■ **What this task involves**
Copy out the records verbatim for the stretch from the line containing "curved axe handle" through the line containing "click(322, 213)", including both of those lines. Leave the pictures out of your copy.

═══ Extracted data

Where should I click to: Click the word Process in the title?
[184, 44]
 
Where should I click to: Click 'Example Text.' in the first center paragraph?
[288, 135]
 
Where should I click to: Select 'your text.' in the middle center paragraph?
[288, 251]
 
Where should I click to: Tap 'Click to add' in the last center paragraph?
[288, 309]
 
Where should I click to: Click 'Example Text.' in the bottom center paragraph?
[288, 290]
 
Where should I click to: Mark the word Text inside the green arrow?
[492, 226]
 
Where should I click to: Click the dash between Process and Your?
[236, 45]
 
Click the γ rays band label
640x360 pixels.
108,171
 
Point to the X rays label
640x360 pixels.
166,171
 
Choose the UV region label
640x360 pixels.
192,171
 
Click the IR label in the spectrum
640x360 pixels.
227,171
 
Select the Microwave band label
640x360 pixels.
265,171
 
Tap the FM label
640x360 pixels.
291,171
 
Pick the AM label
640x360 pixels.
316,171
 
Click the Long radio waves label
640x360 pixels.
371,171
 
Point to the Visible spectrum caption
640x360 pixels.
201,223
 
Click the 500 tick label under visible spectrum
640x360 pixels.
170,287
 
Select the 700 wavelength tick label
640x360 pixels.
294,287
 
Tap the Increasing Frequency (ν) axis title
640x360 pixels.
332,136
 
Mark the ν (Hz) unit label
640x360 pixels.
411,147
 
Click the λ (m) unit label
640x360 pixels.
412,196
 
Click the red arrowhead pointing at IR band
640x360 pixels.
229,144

══════
═══ Extracted data

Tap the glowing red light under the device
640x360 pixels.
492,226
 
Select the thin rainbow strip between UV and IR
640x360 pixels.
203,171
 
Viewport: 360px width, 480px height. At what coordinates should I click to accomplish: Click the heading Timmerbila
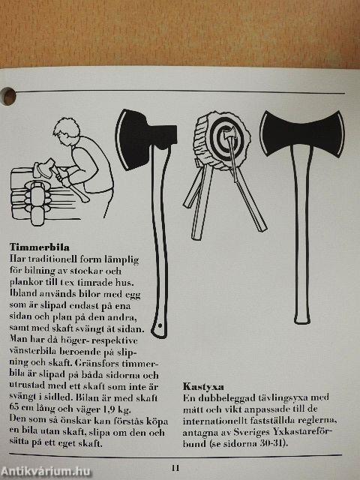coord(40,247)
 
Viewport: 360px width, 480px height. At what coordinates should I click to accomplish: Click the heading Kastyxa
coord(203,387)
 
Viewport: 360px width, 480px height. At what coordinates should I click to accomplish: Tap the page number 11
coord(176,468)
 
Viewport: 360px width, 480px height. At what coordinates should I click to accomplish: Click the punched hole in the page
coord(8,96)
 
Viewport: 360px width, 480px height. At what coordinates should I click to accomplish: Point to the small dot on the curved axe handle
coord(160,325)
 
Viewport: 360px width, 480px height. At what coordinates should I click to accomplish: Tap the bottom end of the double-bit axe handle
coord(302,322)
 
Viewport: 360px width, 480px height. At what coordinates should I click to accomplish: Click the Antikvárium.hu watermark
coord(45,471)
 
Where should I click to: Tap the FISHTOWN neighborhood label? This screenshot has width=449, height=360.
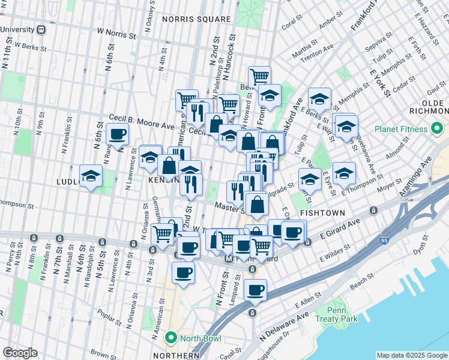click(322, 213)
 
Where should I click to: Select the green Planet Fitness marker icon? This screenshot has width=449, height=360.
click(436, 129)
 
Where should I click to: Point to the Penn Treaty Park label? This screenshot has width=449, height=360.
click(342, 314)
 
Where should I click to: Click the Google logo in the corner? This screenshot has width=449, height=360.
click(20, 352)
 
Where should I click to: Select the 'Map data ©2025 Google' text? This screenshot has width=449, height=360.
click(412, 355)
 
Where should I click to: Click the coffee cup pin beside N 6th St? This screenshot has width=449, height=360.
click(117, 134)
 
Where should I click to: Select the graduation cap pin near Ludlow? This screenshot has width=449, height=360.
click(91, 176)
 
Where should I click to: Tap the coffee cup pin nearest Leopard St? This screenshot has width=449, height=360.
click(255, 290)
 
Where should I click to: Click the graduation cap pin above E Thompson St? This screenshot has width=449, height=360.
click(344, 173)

══════
═══ Extracted data

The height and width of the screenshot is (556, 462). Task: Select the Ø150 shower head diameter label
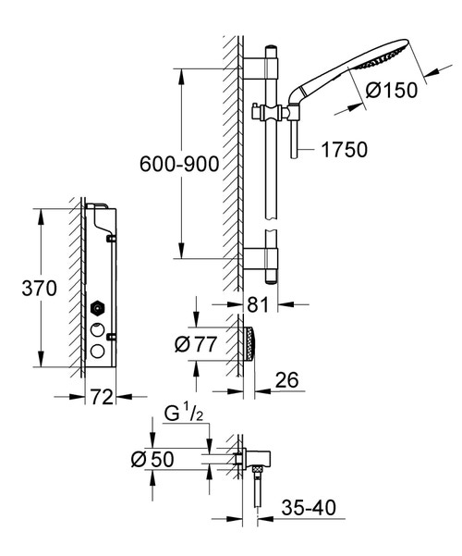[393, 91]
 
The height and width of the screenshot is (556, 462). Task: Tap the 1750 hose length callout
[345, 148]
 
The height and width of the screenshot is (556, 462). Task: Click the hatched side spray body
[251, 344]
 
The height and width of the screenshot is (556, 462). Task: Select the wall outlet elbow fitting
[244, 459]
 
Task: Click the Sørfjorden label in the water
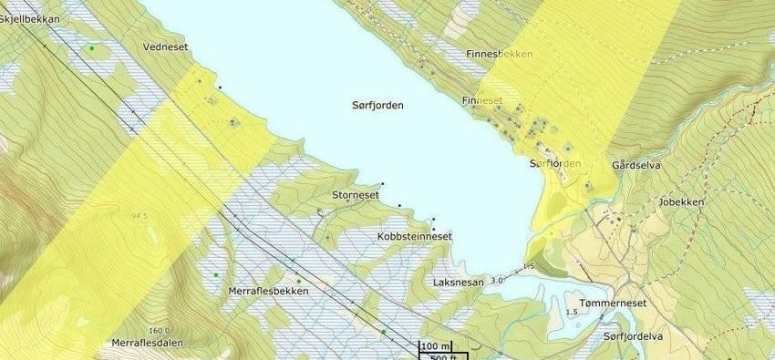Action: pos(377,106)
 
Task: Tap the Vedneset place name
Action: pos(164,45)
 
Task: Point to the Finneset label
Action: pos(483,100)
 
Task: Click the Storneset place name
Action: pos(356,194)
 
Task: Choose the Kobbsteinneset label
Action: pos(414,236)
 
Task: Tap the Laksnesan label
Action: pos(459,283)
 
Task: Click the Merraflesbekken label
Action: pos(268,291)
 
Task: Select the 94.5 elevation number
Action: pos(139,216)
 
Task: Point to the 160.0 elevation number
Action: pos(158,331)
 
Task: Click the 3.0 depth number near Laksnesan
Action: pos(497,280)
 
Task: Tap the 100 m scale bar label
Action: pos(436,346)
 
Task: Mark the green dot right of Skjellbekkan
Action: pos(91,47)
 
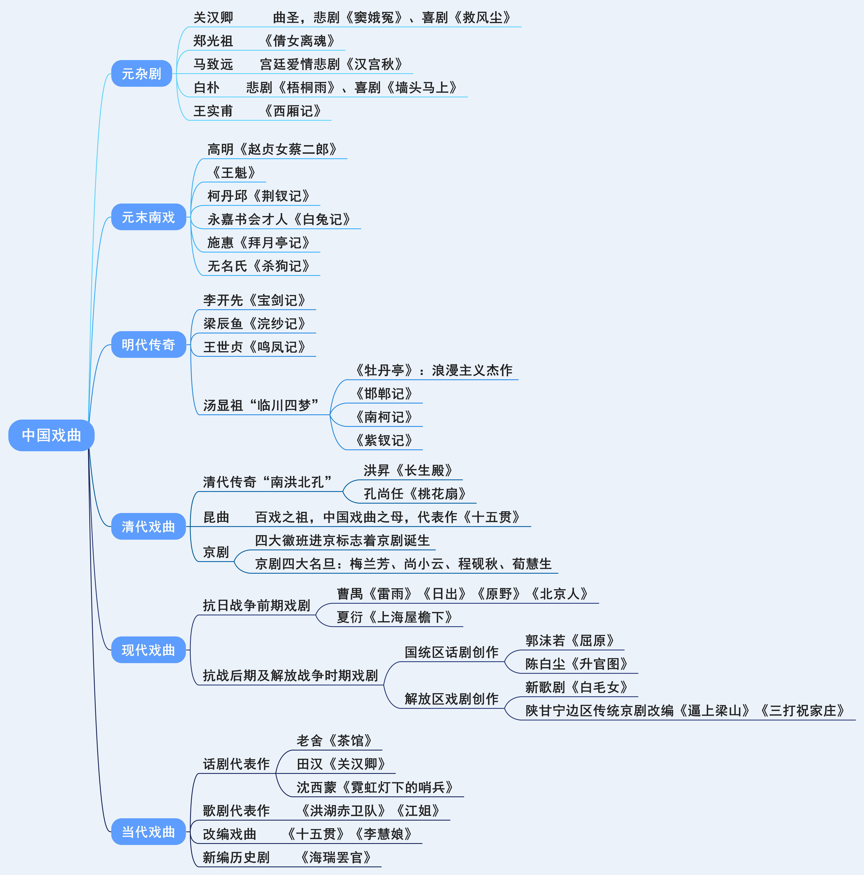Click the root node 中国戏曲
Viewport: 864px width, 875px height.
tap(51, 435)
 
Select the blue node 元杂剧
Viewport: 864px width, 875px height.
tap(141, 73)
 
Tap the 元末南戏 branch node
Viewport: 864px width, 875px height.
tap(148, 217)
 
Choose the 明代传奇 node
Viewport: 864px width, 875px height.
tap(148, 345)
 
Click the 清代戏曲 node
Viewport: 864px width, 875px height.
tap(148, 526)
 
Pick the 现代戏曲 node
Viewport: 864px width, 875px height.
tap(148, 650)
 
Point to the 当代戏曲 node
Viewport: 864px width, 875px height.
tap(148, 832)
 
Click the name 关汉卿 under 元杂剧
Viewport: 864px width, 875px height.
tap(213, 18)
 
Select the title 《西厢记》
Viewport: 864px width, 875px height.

══════

■ **Output for this exercise**
Viewport: 360px width, 480px height. At what coordinates should I click to accomplish: Point to the small dot on the curved axe handle
coord(160,325)
 
Viewport: 360px width, 480px height. At what coordinates should I click to accomplish: Tap the bottom end of the double-bit axe handle
coord(302,322)
 
Viewport: 360px width, 480px height. At what coordinates should I click to accomplish: Click the Antikvárium.hu watermark
coord(45,471)
 
Where should I click to: Tap the FISHTOWN neighborhood label? This screenshot has width=449, height=360.
click(322, 213)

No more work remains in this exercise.